The law has an answer — and it is more nuanced than most people realise. The Hindu Minority and Guardianship Act, 1956 (HMGA) lays down a clear order of natural guardians, but the Supreme Court of India has made one thing unmistakably clear: no right is absolute when a child's welfare is at stake.
What Is a Natural Guardian, and Why Does It Matter?
A natural guardian is the parent who has the legal authority to make decisions about a child's person and property — where the child lives, goes to school, and how the child's assets are managed. This is different from the parent who simply lives with the child day-to-day.
Under the Hindu Minority and Guardianship Act, 1956, Section 4(b) defines a "guardian" as any person having care of the person of a minor or of the minor's property. A natural guardian is specifically the one mentioned in Section 6 of the Act. Being a natural guardian gives you the legal power to sign contracts on behalf of the child, manage the child's property, and represent the child in legal proceedings — all without needing a court order.

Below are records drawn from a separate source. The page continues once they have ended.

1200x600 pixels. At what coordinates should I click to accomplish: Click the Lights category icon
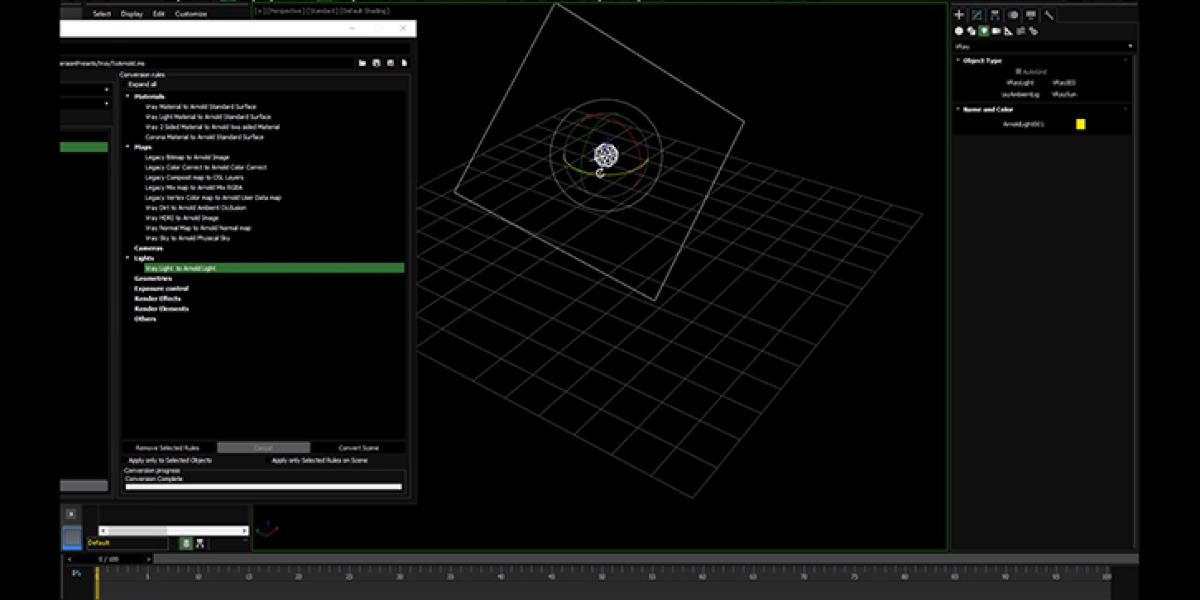point(984,31)
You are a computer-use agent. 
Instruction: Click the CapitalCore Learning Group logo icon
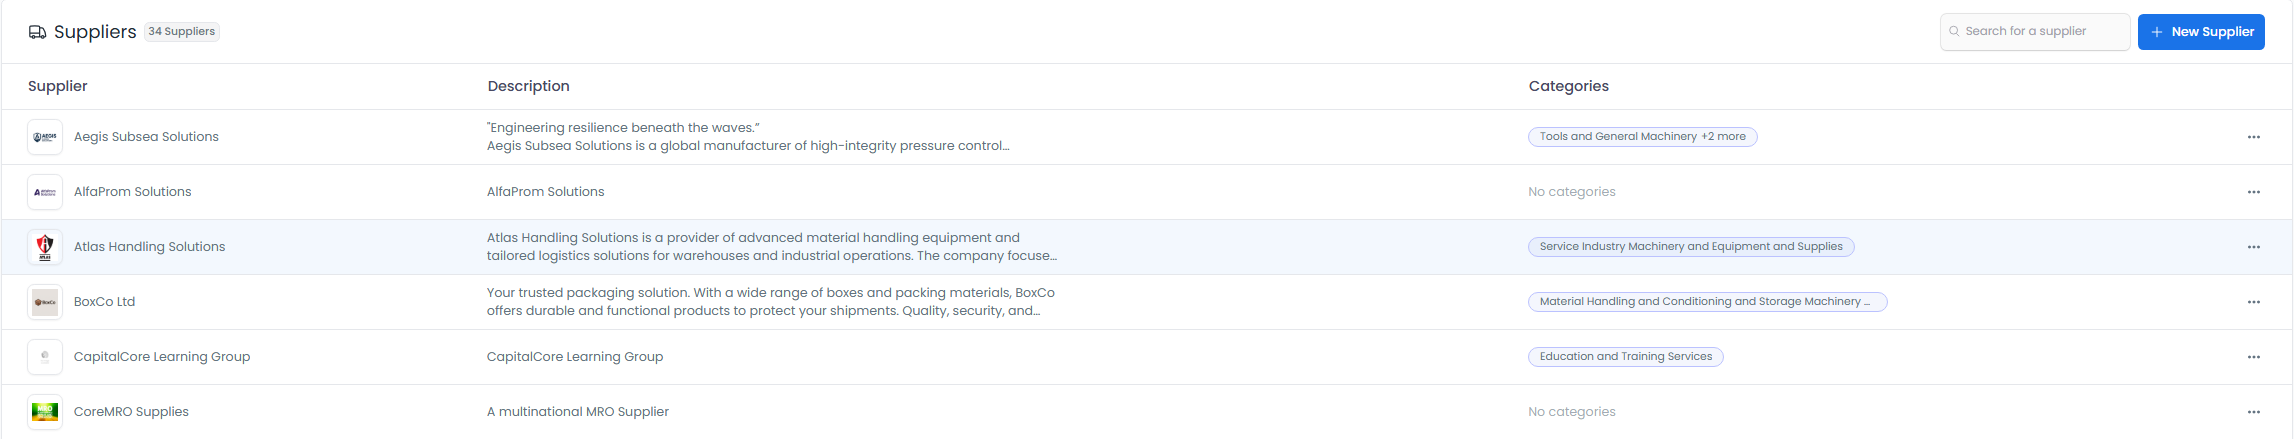pos(45,357)
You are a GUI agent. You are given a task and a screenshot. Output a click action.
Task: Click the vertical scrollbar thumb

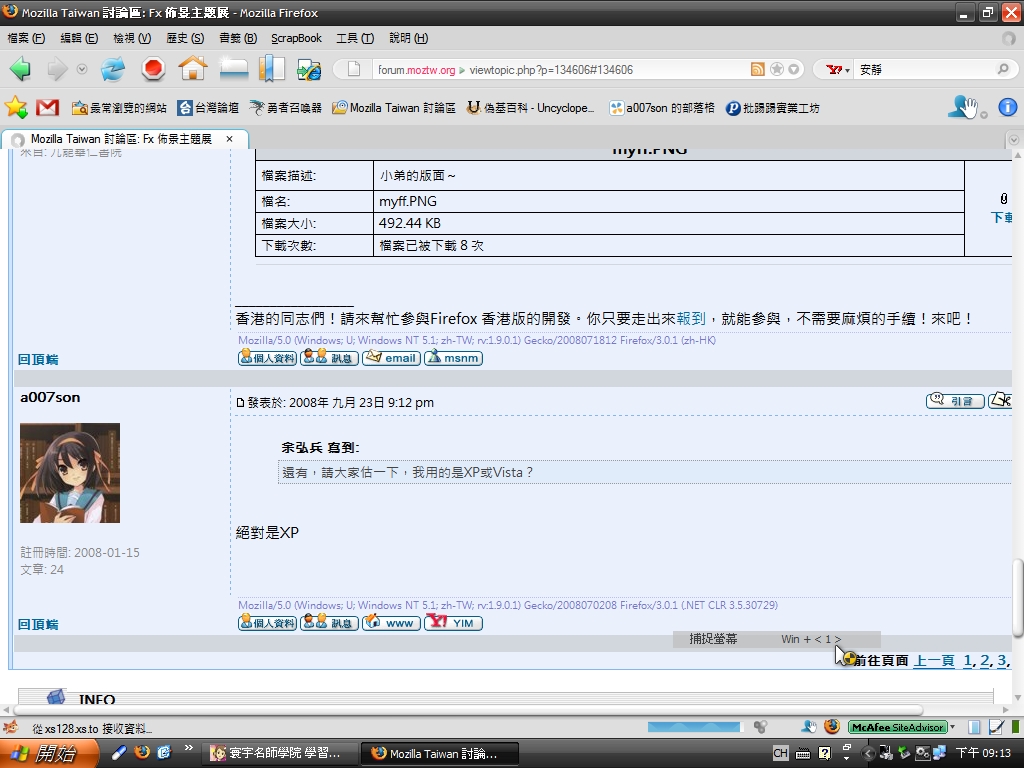click(1017, 595)
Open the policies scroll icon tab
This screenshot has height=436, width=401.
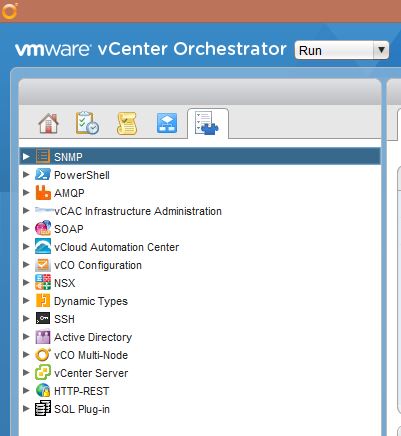coord(127,124)
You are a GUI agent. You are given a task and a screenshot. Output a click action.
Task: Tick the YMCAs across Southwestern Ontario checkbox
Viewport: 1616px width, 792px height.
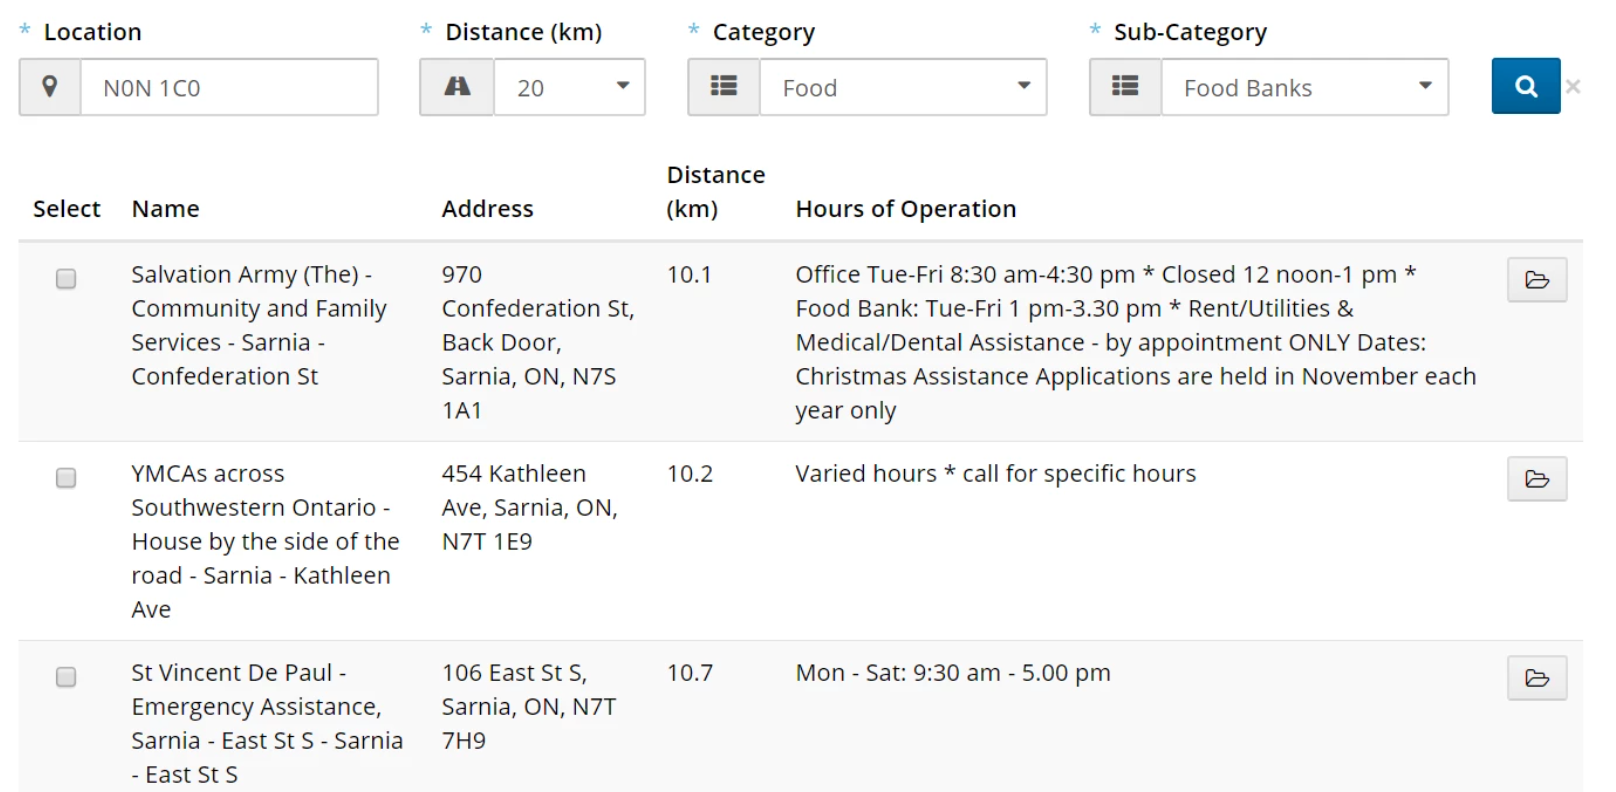66,478
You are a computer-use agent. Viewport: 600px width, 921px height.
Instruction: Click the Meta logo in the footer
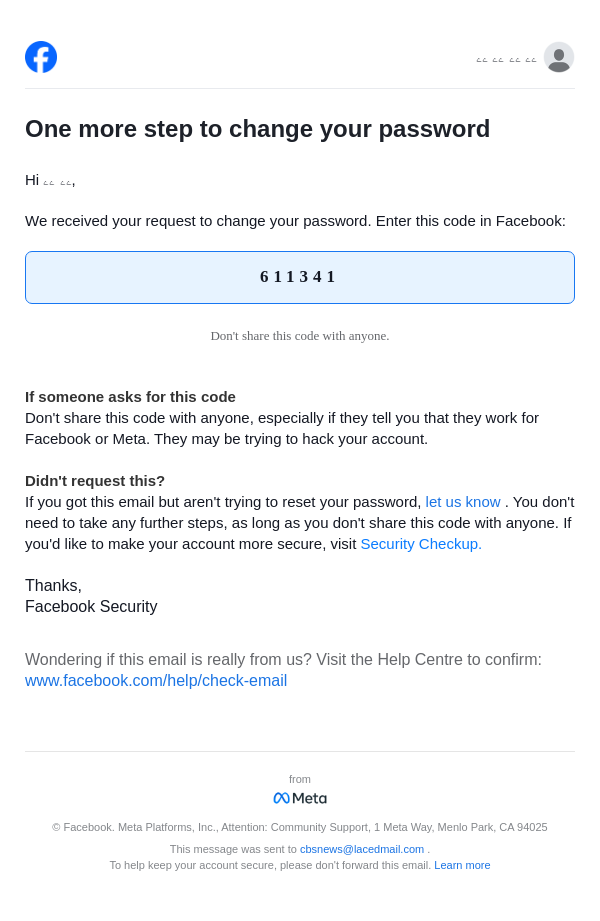300,798
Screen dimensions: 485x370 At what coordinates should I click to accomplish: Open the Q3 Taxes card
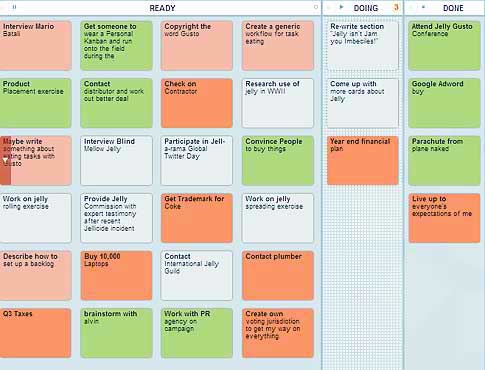pos(35,333)
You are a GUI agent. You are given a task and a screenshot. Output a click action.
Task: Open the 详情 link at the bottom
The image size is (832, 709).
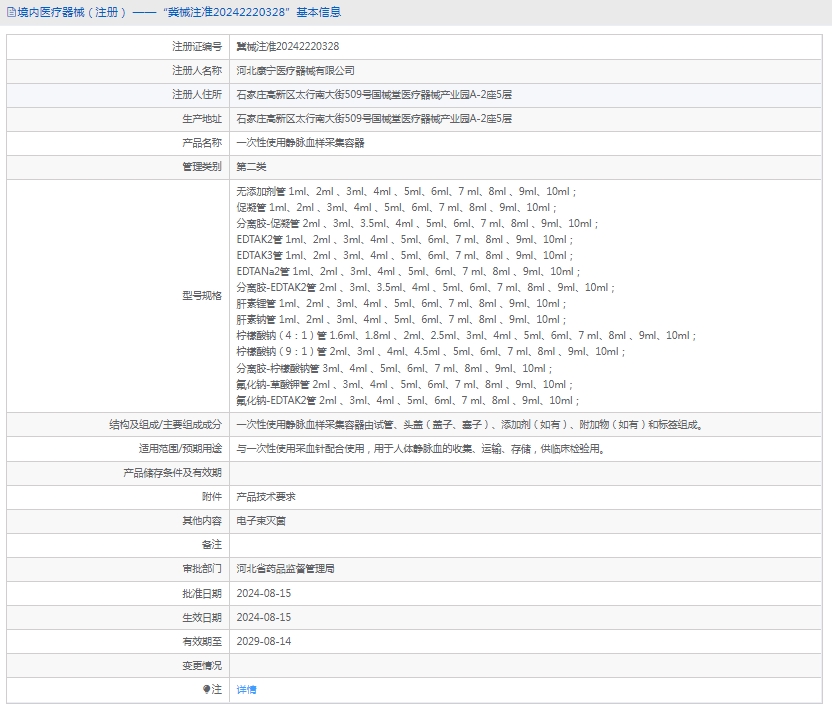(246, 690)
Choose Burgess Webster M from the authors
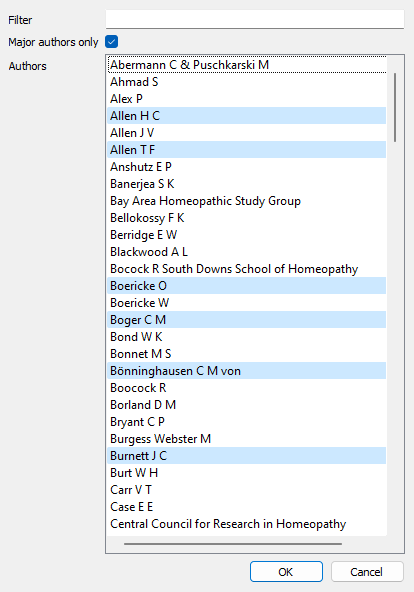 coord(247,439)
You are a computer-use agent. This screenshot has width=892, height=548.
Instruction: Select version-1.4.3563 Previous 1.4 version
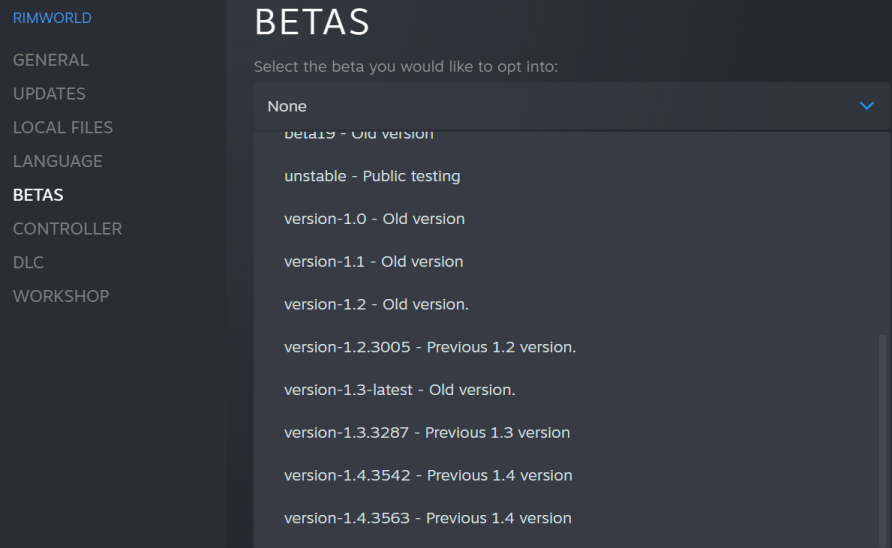click(x=428, y=518)
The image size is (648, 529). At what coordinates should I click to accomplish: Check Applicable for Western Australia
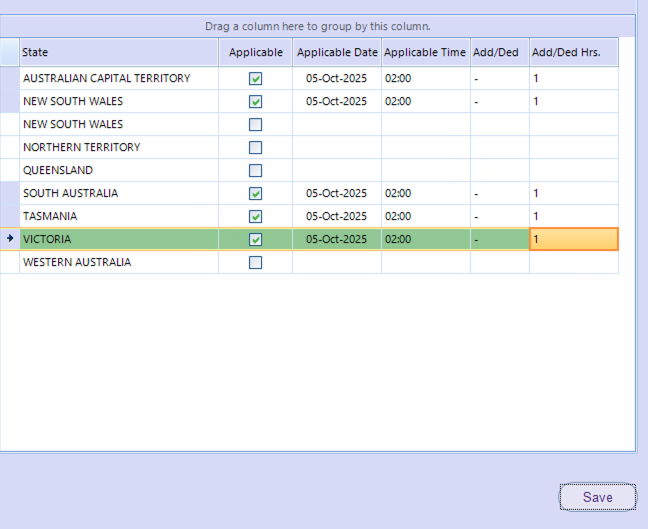(x=255, y=262)
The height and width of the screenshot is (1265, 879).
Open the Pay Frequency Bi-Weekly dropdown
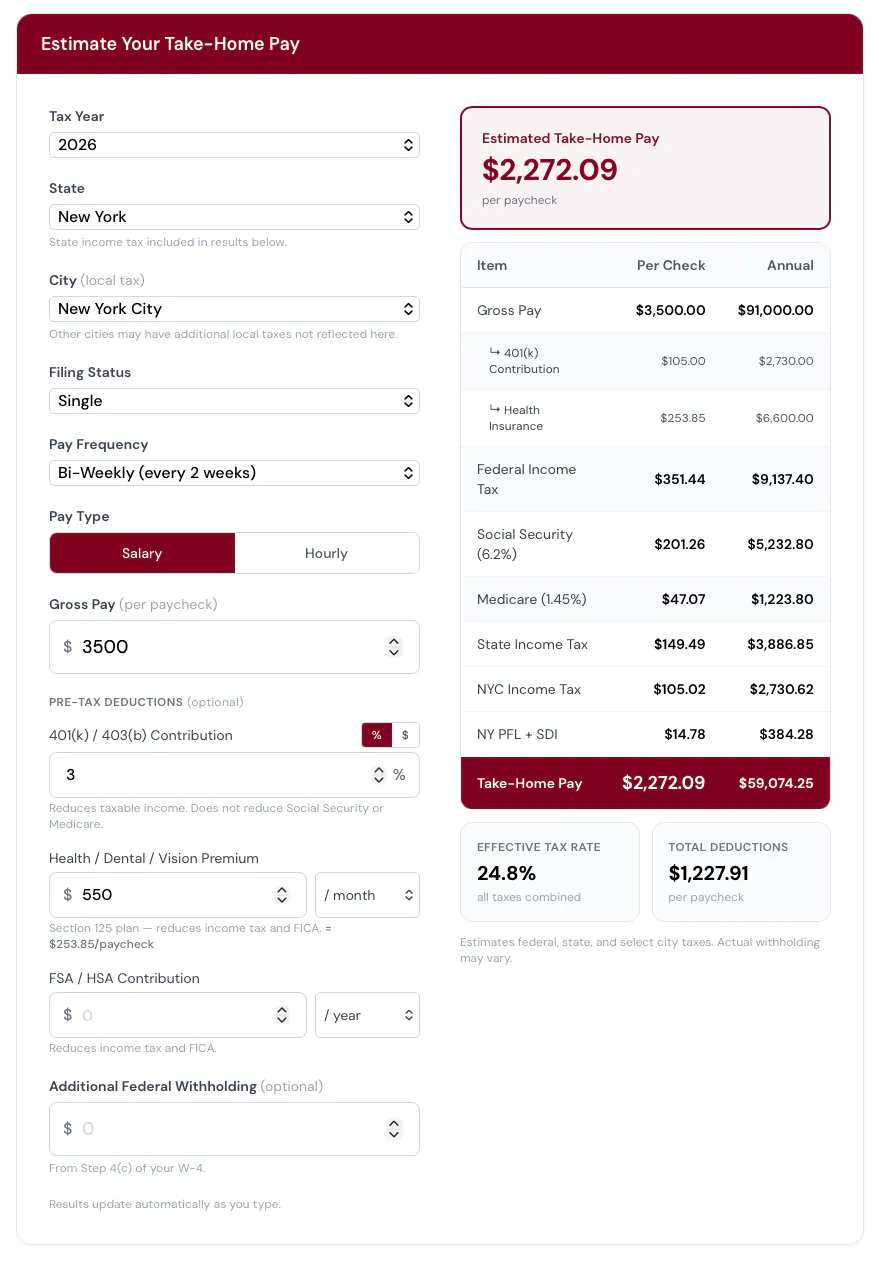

Before 1956, the law was entirely the father's domain. He could appoint a guardian by will, could exclude the mother even after his death, and the court could not remove him unless he was declared "unfit." The HMGA changed this picture — but not as completely as many mothers assume.
Section 6 HMGA: Father First, Mother Second — What the Law Actually Says
Section 6 of the Hindu Minority and Guardianship Act, 1956 sets out the order of natural guardianship for Hindu minors:
In the case of a boy or unmarried girl — the father is the natural guardian, and after him, the mother. However, the custody of a minor who has not completed the age of five years shall ordinarily be with the mother.
In the case of an illegitimate boy or an illegitimate unmarried girl — the mother is the natural guardian first, and after her, the father.
In the case of a married minor girl — the husband is the natural guardian.
The proviso to Section 6 also disqualifies a natural guardian in two situations: (a) if the guardian has ceased to be a Hindu, or (b) if the guardian has completely and finally renounced the world by becoming a hermit or ascetic (Vanaprastha or Sanyasi). Additionally, by virtue of the Explanation to the section, step-parents are not empowered to act as natural guardians.
So on paper, the hierarchy is clear: for a legitimate Hindu child, it is father first, then mother. But this seemingly rigid order has been fundamentally reinterpreted by India's highest court.
"After Him the Mother" — What the Supreme Court Said in Githa Hariharan
The phrase "after him, the mother" in Section 6(a) caused enormous confusion. Read literally, it seems to say: the mother becomes natural guardian only after the father dies. This interpretation, if accepted, would mean a mother could not sign a school admission form, open a bank account in the child's name, or take any legal step for the child — even if the father was completely absent from the family's life.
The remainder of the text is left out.